__DOCUMENT PASSAGE__
First things first: The real best album to come out today is Sleigh Bells’ Reign Of Terror, a sophomore album that does everything sophomore albums are supposed to do. It deepens and widens the ferocious assault that Sleigh Bells first introduced on Treats, losing some of that album’s madcap intensity but adding new tricks and sounds and ideas, prettifying that head-rush noise while still pouring on the furious energy. But we ran our Premature Evaluation on Reign Of Terror last week, and you probably don’t need to read two separate Stereogum pieces about why that’s a good album. And so it falls to us to anoint another album with this column’s distinction, and fortunately there’s a close runner-up waiting in the wings. Frankie Rose’s Interstellar is another sophomore album, and it doesn’t actually do what sophomore albums are supposed to do. Instead, it does something riskier and more difficult: It sounds like the work of a completely new artist.
Frankie Rose had a cup of coffee in the Dum Dum Girls, but she’s best-known for longer stints in Vivian Girls and Crystal Stilts, two bands that toyed around with the pop music of previous eras by infusing it with the sloppy murk of Brooklyn’s late-decade lo-fi aesthetic. Both of those bands had (and have) good songs, but neither one ever came close to transcending their influences. Rose’s previous solo album, recorded with backing band the Outs, works along similar lines, reflecting ’60s girl-group and garage-pop influences through the prism of the ’90s indie-pop that best resembles it. And in its way, Interstellar, credited simply to Rose herself, is just as much a pastiche as its predecessor. Some of the influences are even the same; there’s plenty of pillowy K Records guitar amid all the gossamer synths. But Interstellar is the first album that seems to belong entirely to Rose, the one where she puts those influences in service of a personal vision and comes up with something that nobody else is making right now.
Interstellar is basically a new-wave record, one that draws heavily on the Cure and New Order, as well as their more diffuse contemporaries like the Cocteau Twins and the Church. But it’s not built from major keys and big melodies. If it had come out in the late-’80s or early-’90s, it wouldn’t be fighting those records for modern-rock radio play. Instead, it’s smaller and softer, just as catchy but less eager to be noticed. Rose’s multitracked harmonies may be the most remarkable thing here; they make every song sound like it’s coming from some impossible-to-place wispy memory. On a spun-out fantasia like “Apples For The Sun,” which sounds like what might happen if Julianna Barwick ever tried to write a pop song, they can be revelatory. But when they’re wrapping themselves around a driving bassline like the one on “Moon In My Mind,” they’re just as effective.

__QUESTIONS ON THE MATERIAL__
**a)** Using the album review, answer the following:
(i) Which album does it call the real best album to come out today?
(ii) In which two bands did Frankie Rose have longer stints?
(iii) Which song does it say sounds like what might happen if Julianna Barwick ever tried to write a pop song?
**b)** Retype the album review between "Interstellar is basically" and "just as effective.", inclusive.
**c)** Continue the album review from its final sentence.
The listing has no connection to the album review.

__SUPPLIED INFORMATION__
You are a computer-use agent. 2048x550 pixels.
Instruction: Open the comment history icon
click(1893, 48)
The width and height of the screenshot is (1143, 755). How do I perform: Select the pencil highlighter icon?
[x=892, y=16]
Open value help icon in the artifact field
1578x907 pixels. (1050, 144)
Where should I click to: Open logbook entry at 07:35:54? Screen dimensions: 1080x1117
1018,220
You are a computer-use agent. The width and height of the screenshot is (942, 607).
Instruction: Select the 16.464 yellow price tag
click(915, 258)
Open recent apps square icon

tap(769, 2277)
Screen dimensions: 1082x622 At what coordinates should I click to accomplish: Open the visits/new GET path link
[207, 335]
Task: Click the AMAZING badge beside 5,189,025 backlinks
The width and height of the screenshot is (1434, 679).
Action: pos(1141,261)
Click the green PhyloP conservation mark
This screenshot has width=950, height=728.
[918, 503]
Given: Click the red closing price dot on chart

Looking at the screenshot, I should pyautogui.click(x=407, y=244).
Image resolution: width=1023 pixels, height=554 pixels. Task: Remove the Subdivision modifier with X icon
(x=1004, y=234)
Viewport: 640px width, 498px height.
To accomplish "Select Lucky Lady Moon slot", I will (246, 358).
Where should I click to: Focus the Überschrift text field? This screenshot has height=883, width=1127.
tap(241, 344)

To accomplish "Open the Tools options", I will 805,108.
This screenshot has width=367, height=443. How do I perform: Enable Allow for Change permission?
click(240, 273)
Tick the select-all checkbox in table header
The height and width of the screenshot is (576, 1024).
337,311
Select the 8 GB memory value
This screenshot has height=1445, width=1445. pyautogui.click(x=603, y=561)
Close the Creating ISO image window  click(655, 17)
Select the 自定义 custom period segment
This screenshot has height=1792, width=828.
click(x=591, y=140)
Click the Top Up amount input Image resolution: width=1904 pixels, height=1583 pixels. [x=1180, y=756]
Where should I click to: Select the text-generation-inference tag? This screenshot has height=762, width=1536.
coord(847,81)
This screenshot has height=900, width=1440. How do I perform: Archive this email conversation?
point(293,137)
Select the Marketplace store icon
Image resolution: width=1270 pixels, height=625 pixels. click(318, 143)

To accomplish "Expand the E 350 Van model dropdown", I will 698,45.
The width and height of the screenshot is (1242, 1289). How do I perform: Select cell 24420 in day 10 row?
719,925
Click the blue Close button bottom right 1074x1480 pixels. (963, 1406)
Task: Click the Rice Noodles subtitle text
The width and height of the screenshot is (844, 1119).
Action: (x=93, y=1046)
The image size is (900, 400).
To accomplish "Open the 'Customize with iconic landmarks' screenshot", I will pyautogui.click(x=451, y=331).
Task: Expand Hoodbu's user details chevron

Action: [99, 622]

__EXERCISE RESPONSES__
**a)**
(i) Sleigh Bells' Reign Of Terror
(ii) Vivian Girls and Crystal Stilts
(iii) "Apples For The Sun"

**b)**
Interstellar is basically a new-wave record, one that draws heavily on the Cure and New Order, as well as their more diffuse contemporaries like the Cocteau Twins and the Church. But it’s not built from major keys and big melodies. If it had come out in the late-’80s or early-’90s, it wouldn’t be fighting those records for modern-rock radio play. Instead, it’s smaller and softer, just as catchy but less eager to be noticed. Rose’s multitracked harmonies may be the most remarkable thing here; they make every song sound like it’s coming from some impossible-to-place wispy memory. On a spun-out fantasia like “Apples For The Sun,” which sounds like what might happen if Julianna Barwick ever tried to write a pop song, they can be revelatory. But when they’re wrapping themselves around a driving bassline like the one on “Moon In My Mind,” they’re just as effective.

**c)**
All the sounds on Interstellar are simply gorgeous. The synths ripple and glimmer like pondwater in starlight; they’re some of the most perfectly recorded keyboards you’re likely to hear anywhere these days. And the album’s more organic elements, its guitars and strings and drums, are just as crystalline. No instrument ever takes the lead even on the simplest song; instead, everything dissolves together in ways that would’ve made the old 4AD engineers proud. But Rose still favors simple, direct songs like the excellent first single “Know Me,” so all these pretty sounds aren’t ends unto themselves. They’re there to make the songs work, and that’s exactly what they do. Interstellar might not feel fresh and of-the-moment the way Reign Of Terror does, but it’s a perfectly-executed indie-pop album from an artist whose scope is increasing all the time and who knows exactly what she’s doing. It’s a keeper.
Other albums of interest out today:
• Sleigh Bells’ Reign Of Terror, obviously.
• Grimes’ giddily haunted experimental pop album Visions.
• Pontiak’s thoughtful, triumphant stoner-rock LP Echo Ono.
• Perfume Genius’s gorgeously placid Put Your Back N 2 It.
• Lambchop’s weathered, plainspoken country-soul opus Mr. M.
• Cursive’s ambitiously skronky concept album I Am Gemini.